:: Objective ::
Reproduce every line of the data below verbatim, from the first line to the last.

Word and element location data:
******************************
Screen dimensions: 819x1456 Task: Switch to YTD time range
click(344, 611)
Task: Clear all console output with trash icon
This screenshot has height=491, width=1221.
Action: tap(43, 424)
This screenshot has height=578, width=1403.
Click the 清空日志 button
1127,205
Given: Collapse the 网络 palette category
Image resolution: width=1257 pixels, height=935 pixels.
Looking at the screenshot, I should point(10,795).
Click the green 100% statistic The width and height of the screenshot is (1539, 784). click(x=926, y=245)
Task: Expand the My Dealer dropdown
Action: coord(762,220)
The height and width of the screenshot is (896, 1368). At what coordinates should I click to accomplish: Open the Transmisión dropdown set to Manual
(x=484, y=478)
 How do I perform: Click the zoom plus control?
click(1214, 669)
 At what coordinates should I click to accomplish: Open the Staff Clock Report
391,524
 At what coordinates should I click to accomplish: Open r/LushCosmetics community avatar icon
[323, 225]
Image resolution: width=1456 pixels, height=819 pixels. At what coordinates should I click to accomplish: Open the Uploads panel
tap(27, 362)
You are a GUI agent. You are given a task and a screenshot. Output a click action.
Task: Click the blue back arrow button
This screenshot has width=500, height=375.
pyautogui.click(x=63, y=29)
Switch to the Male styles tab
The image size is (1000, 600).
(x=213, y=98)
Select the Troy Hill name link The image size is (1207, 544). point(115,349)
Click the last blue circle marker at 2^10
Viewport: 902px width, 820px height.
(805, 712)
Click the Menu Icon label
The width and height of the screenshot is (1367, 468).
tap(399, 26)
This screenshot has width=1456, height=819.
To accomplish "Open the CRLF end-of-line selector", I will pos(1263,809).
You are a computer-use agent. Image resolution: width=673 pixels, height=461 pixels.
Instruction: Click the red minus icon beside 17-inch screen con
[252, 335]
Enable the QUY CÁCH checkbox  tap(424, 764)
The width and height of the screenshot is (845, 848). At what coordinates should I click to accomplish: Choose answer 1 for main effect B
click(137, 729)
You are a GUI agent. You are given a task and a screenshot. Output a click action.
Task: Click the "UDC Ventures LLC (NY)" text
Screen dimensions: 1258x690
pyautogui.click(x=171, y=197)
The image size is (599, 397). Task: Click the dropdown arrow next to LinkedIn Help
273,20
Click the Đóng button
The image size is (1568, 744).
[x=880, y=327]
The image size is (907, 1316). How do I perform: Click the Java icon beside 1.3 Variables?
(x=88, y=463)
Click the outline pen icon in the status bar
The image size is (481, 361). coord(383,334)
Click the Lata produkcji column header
******************************
:: Output ::
Screen dimensions: 819x1456 Task: Switch to YTD time range
click(344, 611)
Task: Clear all console output with trash icon
This screenshot has height=491, width=1221.
Action: tap(43, 424)
This screenshot has height=578, width=1403.
Click the 清空日志 button
1127,205
Given: Collapse the 网络 palette category
Image resolution: width=1257 pixels, height=935 pixels.
Looking at the screenshot, I should point(10,795).
Click the green 100% statistic The width and height of the screenshot is (1539, 784). click(x=926, y=245)
Task: Expand the My Dealer dropdown
Action: coord(762,220)
The height and width of the screenshot is (896, 1368). At what coordinates should I click to accomplish: Open the Transmisión dropdown set to Manual
(x=484, y=478)
 How do I perform: Click the zoom plus control?
click(1214, 669)
 At what coordinates should I click to accomplish: Open the Staff Clock Report
391,524
 At what coordinates should I click to accomplish: Open r/LushCosmetics community avatar icon
[323, 225]
Image resolution: width=1456 pixels, height=819 pixels. At what coordinates should I click to accomplish: Open the Uploads panel
tap(27, 362)
You are a GUI agent. You are given a task and a screenshot. Output a click action.
Task: Click the blue back arrow button
This screenshot has width=500, height=375.
pyautogui.click(x=63, y=29)
Switch to the Male styles tab
The image size is (1000, 600).
(x=213, y=98)
Select the Troy Hill name link The image size is (1207, 544). point(115,349)
Click the last blue circle marker at 2^10
Viewport: 902px width, 820px height.
(805, 712)
Click the Menu Icon label
The width and height of the screenshot is (1367, 468).
tap(399, 26)
This screenshot has width=1456, height=819.
To accomplish "Open the CRLF end-of-line selector", I will pos(1263,809).
You are a computer-use agent. Image resolution: width=673 pixels, height=461 pixels.
Instruction: Click the red minus icon beside 17-inch screen con
[252, 335]
Enable the QUY CÁCH checkbox  tap(424, 764)
The width and height of the screenshot is (845, 848). At what coordinates should I click to accomplish: Choose answer 1 for main effect B
click(137, 729)
You are a GUI agent. You are given a task and a screenshot. Output a click action.
Task: Click the "UDC Ventures LLC (NY)" text
Screen dimensions: 1258x690
pyautogui.click(x=171, y=197)
The image size is (599, 397). Task: Click the dropdown arrow next to LinkedIn Help
273,20
Click the Đóng button
The image size is (1568, 744).
[x=880, y=327]
The image size is (907, 1316). How do I perform: Click the Java icon beside 1.3 Variables?
(x=88, y=463)
Click the outline pen icon in the status bar
The image size is (481, 361). coord(383,334)
Click the Lata produkcji column header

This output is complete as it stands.